> _WHAT TO PRODUCE_
Please count the lines in the records below that contain the word "should" with matching case, and reply with only that number.

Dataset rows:
____________________

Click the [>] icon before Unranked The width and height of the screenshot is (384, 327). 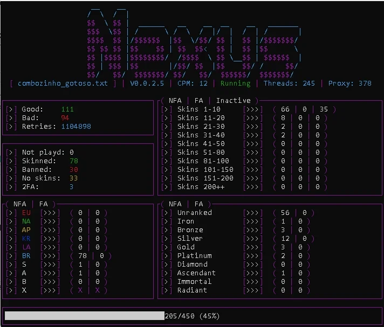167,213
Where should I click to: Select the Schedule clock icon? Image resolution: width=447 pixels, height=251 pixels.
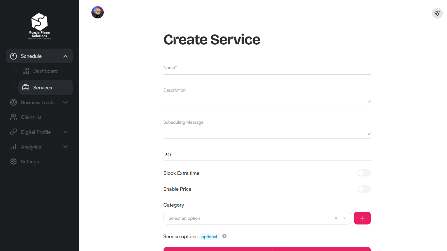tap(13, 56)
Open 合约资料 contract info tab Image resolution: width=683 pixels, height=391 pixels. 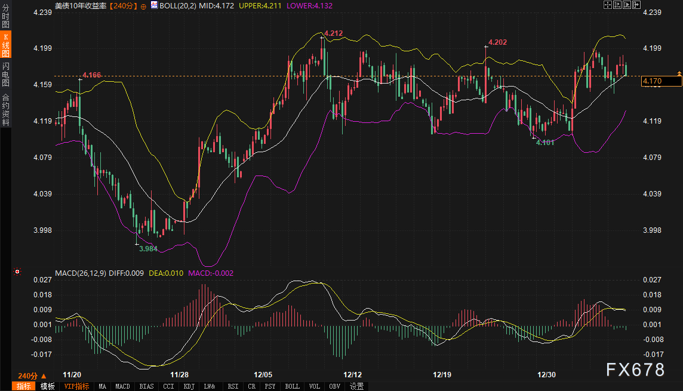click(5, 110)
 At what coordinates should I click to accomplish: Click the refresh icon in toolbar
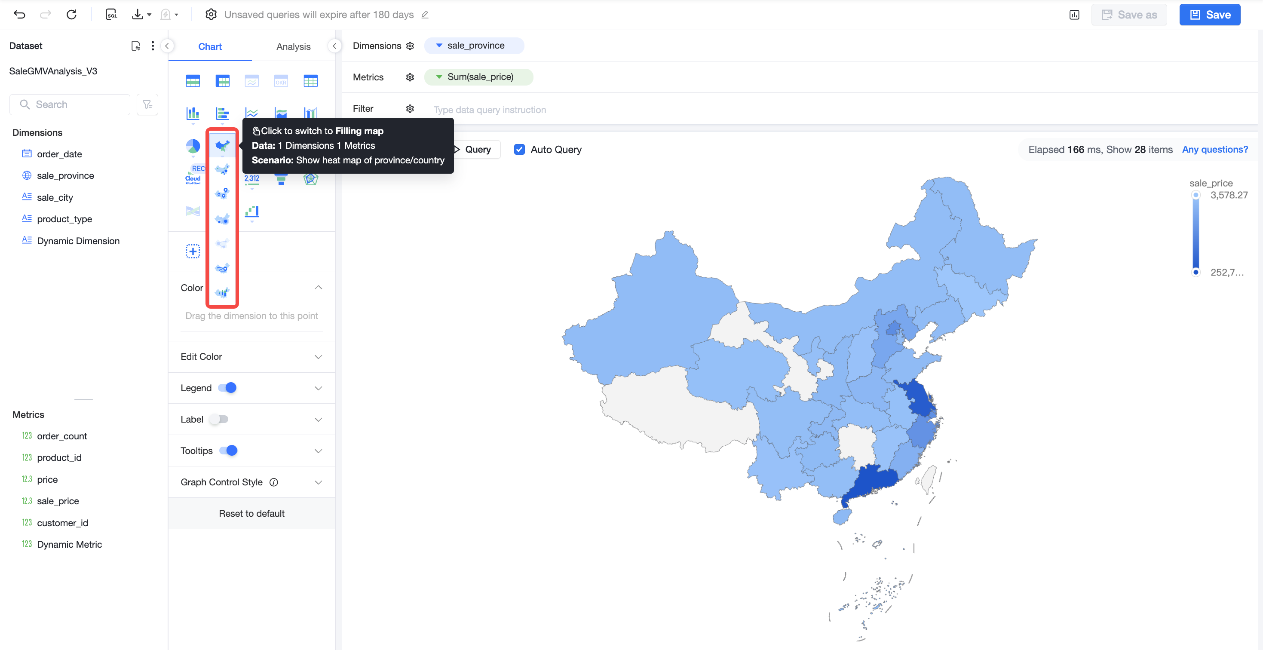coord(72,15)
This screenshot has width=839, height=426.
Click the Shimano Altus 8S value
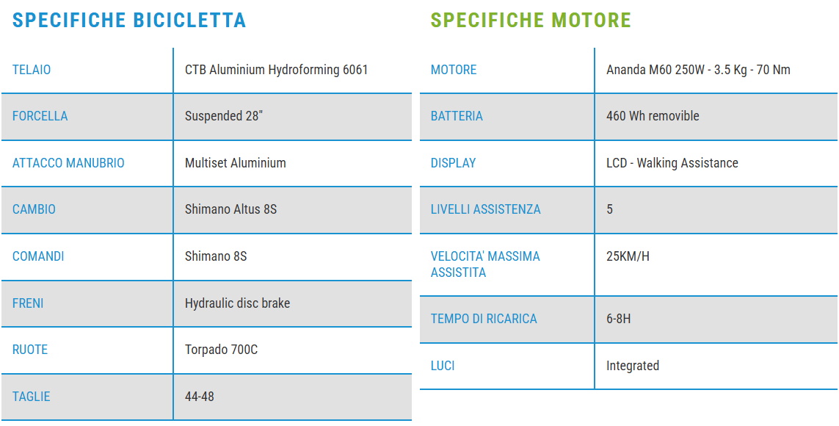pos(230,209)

____________________

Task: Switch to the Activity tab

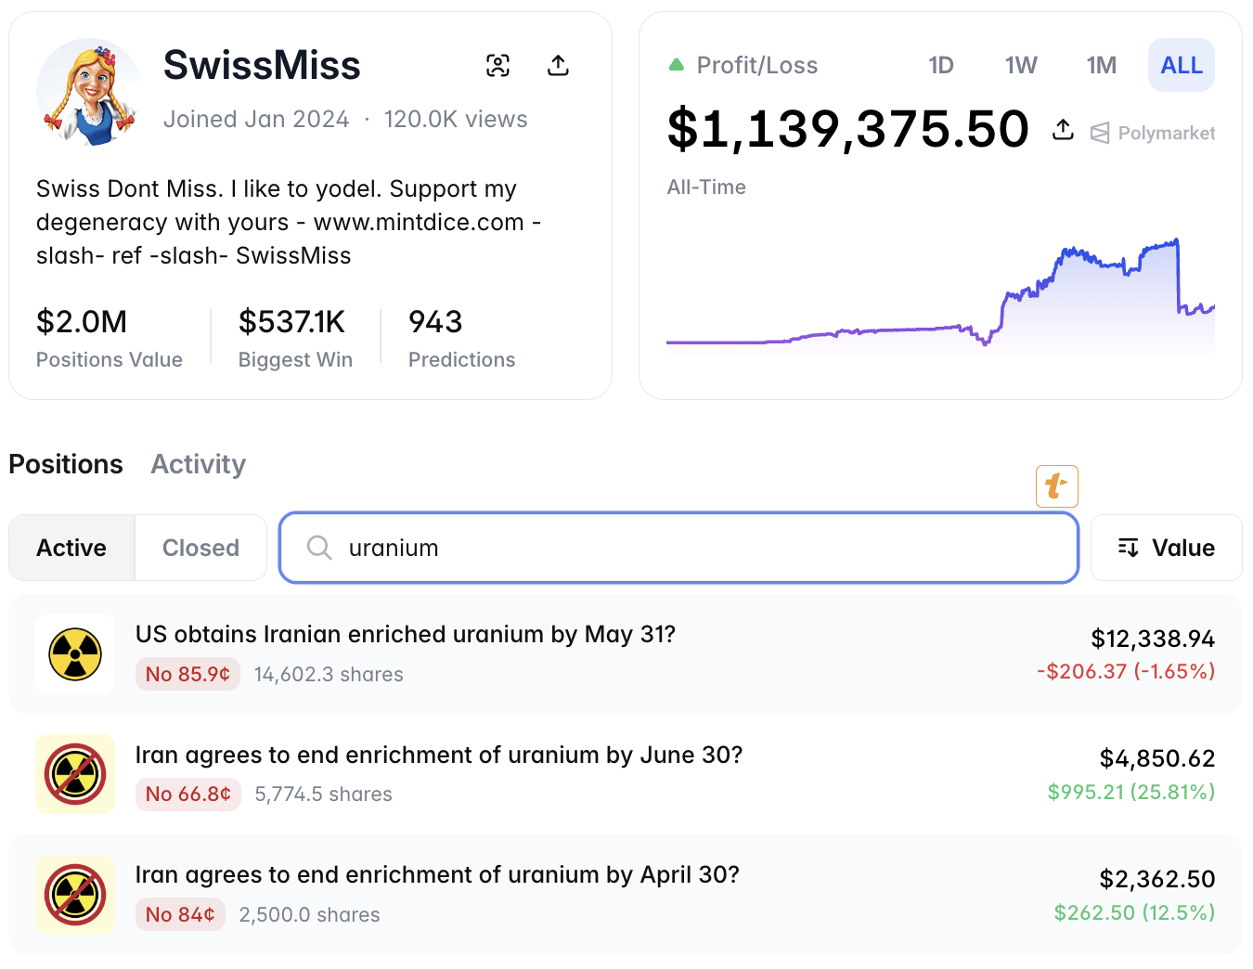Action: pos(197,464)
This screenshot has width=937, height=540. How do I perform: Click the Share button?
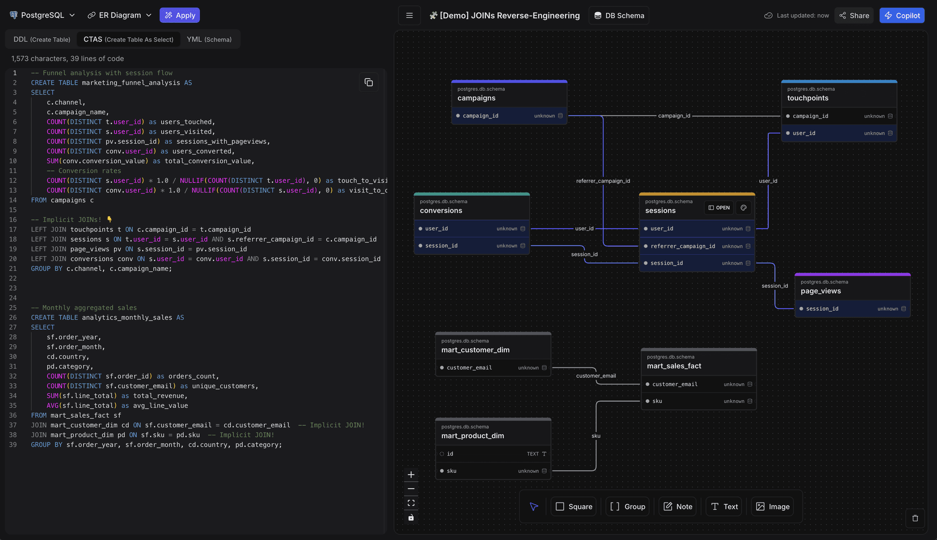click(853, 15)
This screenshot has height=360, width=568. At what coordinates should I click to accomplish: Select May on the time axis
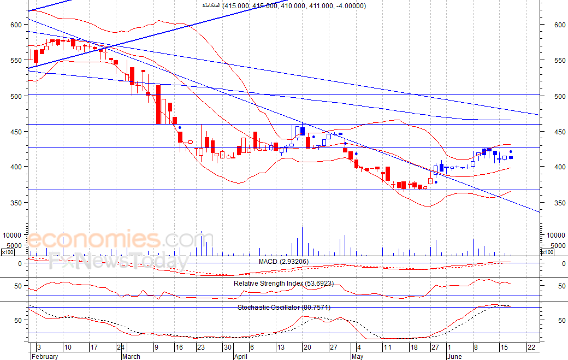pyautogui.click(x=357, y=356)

____________________

> _TASK ANSWER_
3